(Québec) Pour défendre la loi 78 et répondre aux associations étudiantes qui y voient une atteinte à des droits fondamentaux comme celui de manifester, le ministre de la Sécurité publique, Robert Dutil, a donné mardi plusieurs exemples de villes ou de pays qui encadrent les manifestations de façon encore plus stricte. Mais, vérification faite, plusieurs des exemples qu’il a donnés manquent de nuances et, au contraire, l’encadrement des manifestation est beaucoup plus souple qu’il le laissait entendre.

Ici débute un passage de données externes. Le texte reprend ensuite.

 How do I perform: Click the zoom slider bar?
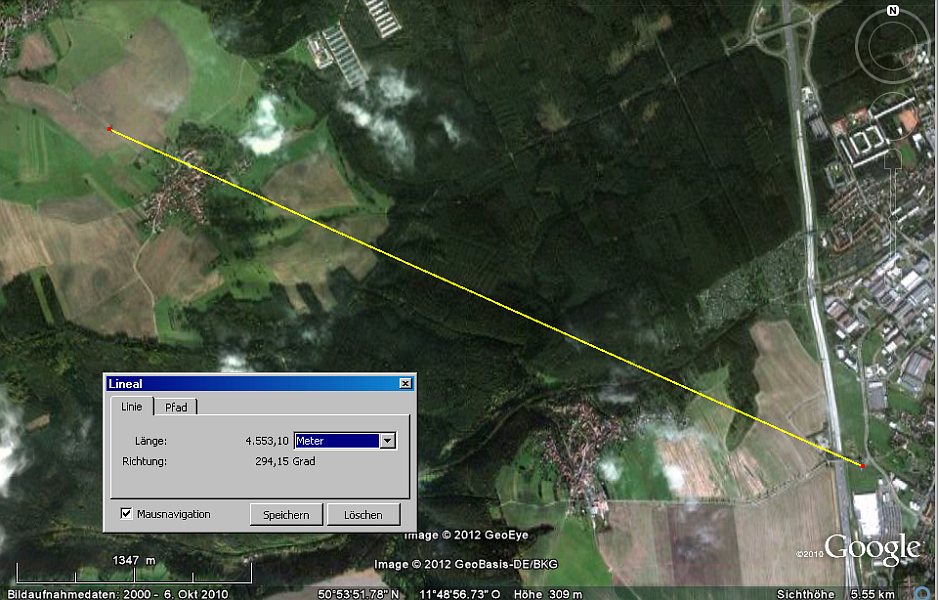pyautogui.click(x=893, y=215)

L’obligation prévue dans cette loi temporaire de déclarer au moins huit heures d’avance le lieu et l’itinéraire d’une manifestation est une «façon [de faire] habituelle dans d’autres pays».
C’est vrai, mais pas dans tous les cas qu’il a présentés et qui étaient censés appuyer ses propos. Un tableau présenté aux journalistes énumère les «obligations» en vigueur pour tenir une manifestation à Toronto, à Londres, à New York, en France et en Espagne, entre autres.
On lit qu’à Toronto, les manifestants sont tenus d’aviser les autorités trois semaines plus tôt. Sauf pour Queens Park, c’est faux.
«Vous n’avez pas besoin de permis pour tenir une manifestation ou un rassemblement», apprend-on sur le site Web de la Ville reine. Les organisateurs, par contre, «devraient» contacter la police, mais n’y sont pas tenus.